Drilling deep inside sediments on the ocean floor has helped scientists to travel back in time. Currently, a research group headed by the Uppsala University presents fresh clues as to when and why a period often cited as the “biogenic bloom” came to a sudden end.
Variations in the Earth’s orbit shape near the Sun might have played a part in the striking change. Healthy ocean systems include primary producers, like the single-celled algae diatoms and coccolithophores, sustaining all other life in the oceans via the marine food webs.
The primary producers discharge oxygen and control the climate by taking up CO2 and linking carbon into solid components that are buried in deep-sea sediments.
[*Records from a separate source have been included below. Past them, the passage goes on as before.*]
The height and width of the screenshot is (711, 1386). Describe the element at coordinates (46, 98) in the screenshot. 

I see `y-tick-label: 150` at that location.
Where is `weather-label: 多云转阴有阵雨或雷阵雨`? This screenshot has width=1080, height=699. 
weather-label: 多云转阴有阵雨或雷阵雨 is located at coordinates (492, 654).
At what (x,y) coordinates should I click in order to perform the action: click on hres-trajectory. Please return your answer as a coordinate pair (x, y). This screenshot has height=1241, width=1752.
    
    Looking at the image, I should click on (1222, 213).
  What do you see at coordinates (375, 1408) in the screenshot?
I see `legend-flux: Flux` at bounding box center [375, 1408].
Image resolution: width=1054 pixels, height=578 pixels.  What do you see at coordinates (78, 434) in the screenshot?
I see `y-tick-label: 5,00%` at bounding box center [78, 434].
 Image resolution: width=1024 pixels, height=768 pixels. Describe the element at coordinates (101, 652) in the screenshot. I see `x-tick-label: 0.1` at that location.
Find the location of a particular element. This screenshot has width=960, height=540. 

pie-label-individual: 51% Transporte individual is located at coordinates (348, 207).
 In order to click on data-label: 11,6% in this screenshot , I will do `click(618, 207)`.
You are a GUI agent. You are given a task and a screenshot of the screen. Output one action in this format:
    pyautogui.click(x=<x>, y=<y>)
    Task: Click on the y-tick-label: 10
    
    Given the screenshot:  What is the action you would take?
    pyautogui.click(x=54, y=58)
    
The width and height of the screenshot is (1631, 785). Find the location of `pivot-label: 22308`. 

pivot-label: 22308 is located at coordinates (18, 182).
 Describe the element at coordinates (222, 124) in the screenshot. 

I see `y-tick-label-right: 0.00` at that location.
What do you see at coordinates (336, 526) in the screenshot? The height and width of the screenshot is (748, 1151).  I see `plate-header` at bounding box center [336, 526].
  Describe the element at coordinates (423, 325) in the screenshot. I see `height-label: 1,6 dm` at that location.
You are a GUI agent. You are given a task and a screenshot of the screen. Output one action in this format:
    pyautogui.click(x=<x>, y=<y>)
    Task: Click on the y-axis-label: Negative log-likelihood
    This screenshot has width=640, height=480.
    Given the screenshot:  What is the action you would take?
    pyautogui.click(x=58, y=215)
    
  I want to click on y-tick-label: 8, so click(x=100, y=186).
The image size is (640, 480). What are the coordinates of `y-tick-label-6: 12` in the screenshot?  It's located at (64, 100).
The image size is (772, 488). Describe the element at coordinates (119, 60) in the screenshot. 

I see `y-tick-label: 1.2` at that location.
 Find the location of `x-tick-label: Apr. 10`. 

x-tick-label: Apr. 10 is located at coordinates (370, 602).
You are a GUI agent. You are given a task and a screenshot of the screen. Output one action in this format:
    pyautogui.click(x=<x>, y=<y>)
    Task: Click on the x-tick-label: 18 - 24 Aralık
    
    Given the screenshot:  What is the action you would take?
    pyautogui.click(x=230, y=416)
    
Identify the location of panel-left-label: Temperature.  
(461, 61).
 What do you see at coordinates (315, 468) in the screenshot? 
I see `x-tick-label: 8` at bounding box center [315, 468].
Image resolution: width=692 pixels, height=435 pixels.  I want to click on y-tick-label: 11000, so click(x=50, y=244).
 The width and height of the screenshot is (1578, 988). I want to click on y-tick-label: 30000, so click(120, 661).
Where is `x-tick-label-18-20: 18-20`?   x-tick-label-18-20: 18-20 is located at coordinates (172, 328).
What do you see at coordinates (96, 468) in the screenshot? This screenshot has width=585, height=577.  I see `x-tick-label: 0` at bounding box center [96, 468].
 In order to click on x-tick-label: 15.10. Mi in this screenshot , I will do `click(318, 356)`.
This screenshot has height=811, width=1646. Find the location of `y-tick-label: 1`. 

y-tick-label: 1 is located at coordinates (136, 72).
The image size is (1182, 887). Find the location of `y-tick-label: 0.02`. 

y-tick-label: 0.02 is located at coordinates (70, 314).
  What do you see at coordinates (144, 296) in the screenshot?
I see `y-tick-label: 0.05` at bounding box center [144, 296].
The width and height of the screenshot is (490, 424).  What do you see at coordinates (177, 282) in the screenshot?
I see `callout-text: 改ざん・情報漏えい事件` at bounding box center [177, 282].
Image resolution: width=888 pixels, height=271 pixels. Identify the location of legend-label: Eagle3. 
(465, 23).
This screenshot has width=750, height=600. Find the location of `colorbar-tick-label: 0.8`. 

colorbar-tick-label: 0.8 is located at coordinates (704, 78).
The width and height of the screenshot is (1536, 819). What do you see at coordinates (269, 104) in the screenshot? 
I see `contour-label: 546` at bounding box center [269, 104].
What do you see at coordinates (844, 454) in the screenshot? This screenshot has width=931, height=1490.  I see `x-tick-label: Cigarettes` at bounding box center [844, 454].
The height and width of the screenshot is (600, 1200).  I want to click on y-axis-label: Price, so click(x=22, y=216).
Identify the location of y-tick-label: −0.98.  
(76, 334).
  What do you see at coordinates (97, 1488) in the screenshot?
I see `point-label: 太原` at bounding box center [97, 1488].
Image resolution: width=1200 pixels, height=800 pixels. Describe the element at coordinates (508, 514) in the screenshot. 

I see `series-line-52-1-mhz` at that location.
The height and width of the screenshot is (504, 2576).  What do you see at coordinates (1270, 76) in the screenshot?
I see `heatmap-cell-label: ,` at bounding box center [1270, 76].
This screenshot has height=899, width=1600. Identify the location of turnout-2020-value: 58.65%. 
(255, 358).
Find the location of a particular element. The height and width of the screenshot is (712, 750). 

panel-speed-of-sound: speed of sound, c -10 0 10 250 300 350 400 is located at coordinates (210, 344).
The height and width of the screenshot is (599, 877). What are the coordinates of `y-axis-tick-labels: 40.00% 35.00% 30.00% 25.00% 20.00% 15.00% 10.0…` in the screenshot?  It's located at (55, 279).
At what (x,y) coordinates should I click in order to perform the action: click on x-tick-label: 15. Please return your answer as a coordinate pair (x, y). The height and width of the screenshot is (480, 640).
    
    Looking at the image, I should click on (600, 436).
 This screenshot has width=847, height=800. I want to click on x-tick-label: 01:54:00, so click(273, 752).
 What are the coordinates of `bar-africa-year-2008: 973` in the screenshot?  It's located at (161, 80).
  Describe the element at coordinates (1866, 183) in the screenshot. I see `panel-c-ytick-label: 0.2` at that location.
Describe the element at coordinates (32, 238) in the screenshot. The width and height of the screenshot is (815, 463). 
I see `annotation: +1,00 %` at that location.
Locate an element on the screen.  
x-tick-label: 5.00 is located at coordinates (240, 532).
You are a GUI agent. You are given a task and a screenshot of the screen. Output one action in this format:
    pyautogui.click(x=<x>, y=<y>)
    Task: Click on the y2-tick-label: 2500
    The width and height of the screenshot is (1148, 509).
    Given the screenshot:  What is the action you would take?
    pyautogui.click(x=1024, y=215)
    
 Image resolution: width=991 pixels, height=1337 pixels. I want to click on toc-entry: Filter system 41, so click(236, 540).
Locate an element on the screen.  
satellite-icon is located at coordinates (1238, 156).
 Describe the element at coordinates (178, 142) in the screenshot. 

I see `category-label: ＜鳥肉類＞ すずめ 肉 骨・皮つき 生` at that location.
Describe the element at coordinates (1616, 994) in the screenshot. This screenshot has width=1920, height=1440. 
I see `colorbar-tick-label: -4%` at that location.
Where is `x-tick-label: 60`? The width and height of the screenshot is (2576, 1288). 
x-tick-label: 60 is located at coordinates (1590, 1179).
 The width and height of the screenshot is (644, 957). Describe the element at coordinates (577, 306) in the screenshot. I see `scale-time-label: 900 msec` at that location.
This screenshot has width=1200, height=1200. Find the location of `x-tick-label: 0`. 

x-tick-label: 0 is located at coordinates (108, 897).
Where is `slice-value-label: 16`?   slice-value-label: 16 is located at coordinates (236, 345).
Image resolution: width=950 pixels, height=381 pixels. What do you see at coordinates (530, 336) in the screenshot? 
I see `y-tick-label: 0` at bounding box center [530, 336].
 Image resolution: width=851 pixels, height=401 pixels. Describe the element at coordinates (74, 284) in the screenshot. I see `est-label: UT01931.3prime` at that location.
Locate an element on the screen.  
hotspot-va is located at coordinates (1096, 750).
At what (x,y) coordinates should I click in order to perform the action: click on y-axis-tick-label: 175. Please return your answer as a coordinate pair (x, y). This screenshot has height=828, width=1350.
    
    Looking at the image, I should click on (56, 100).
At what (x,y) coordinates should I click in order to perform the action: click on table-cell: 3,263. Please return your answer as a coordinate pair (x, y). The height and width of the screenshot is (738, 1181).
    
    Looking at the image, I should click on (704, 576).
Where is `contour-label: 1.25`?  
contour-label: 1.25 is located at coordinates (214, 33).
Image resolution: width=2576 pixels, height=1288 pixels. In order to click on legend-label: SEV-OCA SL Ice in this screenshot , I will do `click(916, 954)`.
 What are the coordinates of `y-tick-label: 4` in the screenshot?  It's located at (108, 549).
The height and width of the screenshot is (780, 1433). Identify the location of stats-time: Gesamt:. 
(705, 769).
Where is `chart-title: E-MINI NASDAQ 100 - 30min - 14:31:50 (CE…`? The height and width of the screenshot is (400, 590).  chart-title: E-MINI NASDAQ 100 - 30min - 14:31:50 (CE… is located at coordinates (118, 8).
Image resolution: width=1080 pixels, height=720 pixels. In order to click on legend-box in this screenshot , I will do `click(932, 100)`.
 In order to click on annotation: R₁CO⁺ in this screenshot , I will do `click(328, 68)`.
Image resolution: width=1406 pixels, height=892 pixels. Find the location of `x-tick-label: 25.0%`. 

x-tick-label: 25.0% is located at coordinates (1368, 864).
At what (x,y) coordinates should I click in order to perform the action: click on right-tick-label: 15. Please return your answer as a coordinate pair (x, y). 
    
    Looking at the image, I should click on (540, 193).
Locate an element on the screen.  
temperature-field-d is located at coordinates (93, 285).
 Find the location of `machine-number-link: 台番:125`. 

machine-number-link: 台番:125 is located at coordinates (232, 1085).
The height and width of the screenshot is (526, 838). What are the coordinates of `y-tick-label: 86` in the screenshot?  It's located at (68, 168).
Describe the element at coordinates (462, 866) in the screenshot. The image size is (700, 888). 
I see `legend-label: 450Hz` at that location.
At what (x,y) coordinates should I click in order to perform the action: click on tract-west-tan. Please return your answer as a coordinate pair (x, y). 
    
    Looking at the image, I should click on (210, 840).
This seems to be an efficient long-term solution for carbon removal from the air.
The majority of these algae tend to utilize CO2, sunlight and inorganic nutrients to increase their body mass. But these nutrients are rapidly exhausted in the sun-lit surface waters, if not refilled by ocean mixing or renewed by river supply.
As far as the Earth’s history is concerned, paleoceanographers rebuilt changes in primary productivity by watching algal remains buried in ocean-floor sediments.
Even though only a small fraction of surface water production has been recorded in marine sediments, on geological time scales, variations in the collection of biogenic sediments (such as the calcareous scales of coccolithophores and siliceous shells of diatoms) are associated with past changes in ocean productivity.
It is essential to comprehend what factors impact ocean productivity on a global scale, but also how fast or slow this complicated system might respond to environmental variations.
For the past several decades, geoscientists are familiar with the extended period when ocean productivity was much higher compared to what it is at present. This took place during the late Miocene to early Pliocene (from 9 to 3.5 million years ago), and the period is often known as “biogenic bloom.” But so far, researchers still do not completely comprehend the reasons why productivity was so much greater in the past, or why this period ended.
A research group collaborating with Boris-Theofanis Karatsolis, a Ph.D. student at Uppsala University integrated multiple deep-sea sediment drill cores from all significant oceans to examine the reason for the end of the high ocean productivity.
With the help of scientific ocean drilling, it is possible to drill in waters as deep as 4 km and still operate 1 km down into the sediments. It helps recover millions of years of ocean history.
The sediments investigated by Karatsolis and collaborators were recovered from 200–350 m below the seafloor on the northwestern Australian shelf.
The scientists quantified the accumulation rates of biogenic particles and integrated their data with those gathered earlier using similar methods at 16 extra locations. The precision of the ages of each dataset was first crucially evaluated, to guarantee reliable comparisons throughout the different regions.
The findings reveal that in the tropics 4.6 million years ago, productivity dropped suddenly. A possible clarification for this quick decrease might involve decreased East Asian monsoon intensity and reduced riverine nutrient supply. This coincides with variations in the shape of the Earth’s orbit around the Sun.
The study provides new insights into the larger puzzle but additional investigations are required to gain a better understanding of the mechanisms behind this event.
Understanding the natural pace of past events provides a good comparative measuring stick for the changes we observe in our environment today.
Boris-Theofanis Karatsolis, PhD Student, Uppsala University
Journal Reference:
Karatsolis, B-T., et al. (2022) Abrupt conclusion of the late Miocene-early Pliocene biogenic bloom at 4.6–4.4 Ma. Nature Communications. doi.org/10.1038/s41467-021-27784-6.